**SHORT TASK**. Repeat the items word for word, starting at the line with "Viewport: 703px width, 371px" and continuing up to and including the line with "Looking at the screenshot, I should point(18,89).".
____________________
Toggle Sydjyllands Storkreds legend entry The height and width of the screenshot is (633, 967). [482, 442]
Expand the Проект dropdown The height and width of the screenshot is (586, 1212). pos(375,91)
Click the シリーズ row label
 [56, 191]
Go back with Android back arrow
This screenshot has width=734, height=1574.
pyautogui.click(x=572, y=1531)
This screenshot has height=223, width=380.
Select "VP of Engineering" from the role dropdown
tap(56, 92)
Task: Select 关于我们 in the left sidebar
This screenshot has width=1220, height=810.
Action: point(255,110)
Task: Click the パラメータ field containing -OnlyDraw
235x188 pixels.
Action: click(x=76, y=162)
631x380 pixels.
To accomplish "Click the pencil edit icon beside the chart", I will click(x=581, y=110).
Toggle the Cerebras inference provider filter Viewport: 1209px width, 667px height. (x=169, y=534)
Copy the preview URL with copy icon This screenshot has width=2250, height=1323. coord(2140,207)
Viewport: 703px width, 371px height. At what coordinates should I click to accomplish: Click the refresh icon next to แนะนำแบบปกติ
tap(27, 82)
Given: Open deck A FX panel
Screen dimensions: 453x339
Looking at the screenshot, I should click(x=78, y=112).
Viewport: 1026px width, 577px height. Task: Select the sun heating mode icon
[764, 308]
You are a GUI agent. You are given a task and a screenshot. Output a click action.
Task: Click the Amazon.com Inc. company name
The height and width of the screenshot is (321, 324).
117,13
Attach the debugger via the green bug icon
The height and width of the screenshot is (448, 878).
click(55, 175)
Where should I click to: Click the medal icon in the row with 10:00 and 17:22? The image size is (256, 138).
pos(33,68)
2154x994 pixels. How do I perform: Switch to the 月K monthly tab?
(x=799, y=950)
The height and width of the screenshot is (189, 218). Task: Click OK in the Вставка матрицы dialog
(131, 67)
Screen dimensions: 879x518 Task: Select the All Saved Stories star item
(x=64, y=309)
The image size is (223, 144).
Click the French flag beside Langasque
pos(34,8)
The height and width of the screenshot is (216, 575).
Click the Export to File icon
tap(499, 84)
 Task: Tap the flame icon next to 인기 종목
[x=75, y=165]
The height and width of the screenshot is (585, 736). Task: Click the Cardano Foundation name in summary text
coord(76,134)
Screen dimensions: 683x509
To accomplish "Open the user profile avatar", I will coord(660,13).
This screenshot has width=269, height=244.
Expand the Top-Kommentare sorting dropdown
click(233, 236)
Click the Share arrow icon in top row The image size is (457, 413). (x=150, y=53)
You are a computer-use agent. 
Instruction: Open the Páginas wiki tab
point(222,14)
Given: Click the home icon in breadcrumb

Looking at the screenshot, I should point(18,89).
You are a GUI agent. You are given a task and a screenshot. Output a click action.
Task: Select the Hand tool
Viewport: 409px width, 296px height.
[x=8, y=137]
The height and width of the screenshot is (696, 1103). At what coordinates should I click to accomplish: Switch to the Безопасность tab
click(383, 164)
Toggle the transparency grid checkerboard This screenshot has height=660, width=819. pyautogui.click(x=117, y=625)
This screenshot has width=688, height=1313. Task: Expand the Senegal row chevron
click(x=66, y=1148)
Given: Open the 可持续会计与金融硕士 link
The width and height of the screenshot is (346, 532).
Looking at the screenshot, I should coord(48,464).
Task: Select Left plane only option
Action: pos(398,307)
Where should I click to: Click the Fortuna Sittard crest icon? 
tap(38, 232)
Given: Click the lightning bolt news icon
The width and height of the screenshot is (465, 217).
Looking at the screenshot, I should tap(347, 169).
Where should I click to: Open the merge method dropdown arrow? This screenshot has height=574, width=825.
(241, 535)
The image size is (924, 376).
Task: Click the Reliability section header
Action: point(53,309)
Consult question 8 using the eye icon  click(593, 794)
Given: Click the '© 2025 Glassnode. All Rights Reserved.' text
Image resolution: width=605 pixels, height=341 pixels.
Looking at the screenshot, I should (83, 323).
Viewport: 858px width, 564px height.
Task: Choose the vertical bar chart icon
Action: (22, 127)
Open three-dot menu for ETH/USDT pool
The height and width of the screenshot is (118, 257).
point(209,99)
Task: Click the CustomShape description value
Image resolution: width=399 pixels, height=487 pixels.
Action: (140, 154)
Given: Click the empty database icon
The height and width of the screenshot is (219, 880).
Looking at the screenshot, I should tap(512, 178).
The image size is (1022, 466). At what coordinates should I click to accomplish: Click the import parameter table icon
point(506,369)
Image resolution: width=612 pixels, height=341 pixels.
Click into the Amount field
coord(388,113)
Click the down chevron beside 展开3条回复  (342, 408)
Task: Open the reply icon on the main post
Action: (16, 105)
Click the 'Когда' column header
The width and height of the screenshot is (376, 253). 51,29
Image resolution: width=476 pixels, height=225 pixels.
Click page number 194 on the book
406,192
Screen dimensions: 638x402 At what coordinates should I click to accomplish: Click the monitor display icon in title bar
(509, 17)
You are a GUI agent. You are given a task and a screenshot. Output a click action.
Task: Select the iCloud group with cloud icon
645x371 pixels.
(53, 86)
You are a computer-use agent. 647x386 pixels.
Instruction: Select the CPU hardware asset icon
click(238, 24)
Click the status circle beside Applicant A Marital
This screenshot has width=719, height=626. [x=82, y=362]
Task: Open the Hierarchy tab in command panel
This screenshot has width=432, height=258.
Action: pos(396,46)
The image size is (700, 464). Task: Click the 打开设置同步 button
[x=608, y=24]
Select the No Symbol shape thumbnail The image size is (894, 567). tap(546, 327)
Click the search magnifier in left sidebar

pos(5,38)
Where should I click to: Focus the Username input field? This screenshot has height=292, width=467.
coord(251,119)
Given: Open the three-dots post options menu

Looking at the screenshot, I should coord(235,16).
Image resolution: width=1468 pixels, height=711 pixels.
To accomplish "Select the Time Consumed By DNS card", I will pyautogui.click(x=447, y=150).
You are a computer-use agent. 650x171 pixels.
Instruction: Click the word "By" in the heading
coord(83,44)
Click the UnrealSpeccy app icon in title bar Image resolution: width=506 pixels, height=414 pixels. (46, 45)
____________________
**WRITTEN REPLY**.
Viewport: 703px width, 371px height. At what coordinates should I click to accomplish: Click the refresh icon next to แนะนำแบบปกติ
tap(27, 82)
Given: Open deck A FX panel
Screen dimensions: 453x339
Looking at the screenshot, I should click(x=78, y=112).
Viewport: 1026px width, 577px height. Task: Select the sun heating mode icon
[764, 308]
You are a GUI agent. You are given a task and a screenshot. Output a click action.
Task: Click the Amazon.com Inc. company name
The height and width of the screenshot is (321, 324).
117,13
Attach the debugger via the green bug icon
The height and width of the screenshot is (448, 878).
click(55, 175)
Where should I click to: Click the medal icon in the row with 10:00 and 17:22? The image size is (256, 138).
pos(33,68)
2154x994 pixels. How do I perform: Switch to the 月K monthly tab?
(x=799, y=950)
The height and width of the screenshot is (189, 218). Task: Click OK in the Вставка матрицы dialog
(131, 67)
Screen dimensions: 879x518 Task: Select the All Saved Stories star item
(x=64, y=309)
The image size is (223, 144).
Click the French flag beside Langasque
pos(34,8)
The height and width of the screenshot is (216, 575).
Click the Export to File icon
tap(499, 84)
 Task: Tap the flame icon next to 인기 종목
[x=75, y=165]
The height and width of the screenshot is (585, 736). Task: Click the Cardano Foundation name in summary text
coord(76,134)
Screen dimensions: 683x509
To accomplish "Open the user profile avatar", I will coord(660,13).
This screenshot has width=269, height=244.
Expand the Top-Kommentare sorting dropdown
click(233, 236)
Click the Share arrow icon in top row The image size is (457, 413). (x=150, y=53)
You are a computer-use agent. 
Instruction: Open the Páginas wiki tab
point(222,14)
Given: Click the home icon in breadcrumb

Looking at the screenshot, I should point(18,89).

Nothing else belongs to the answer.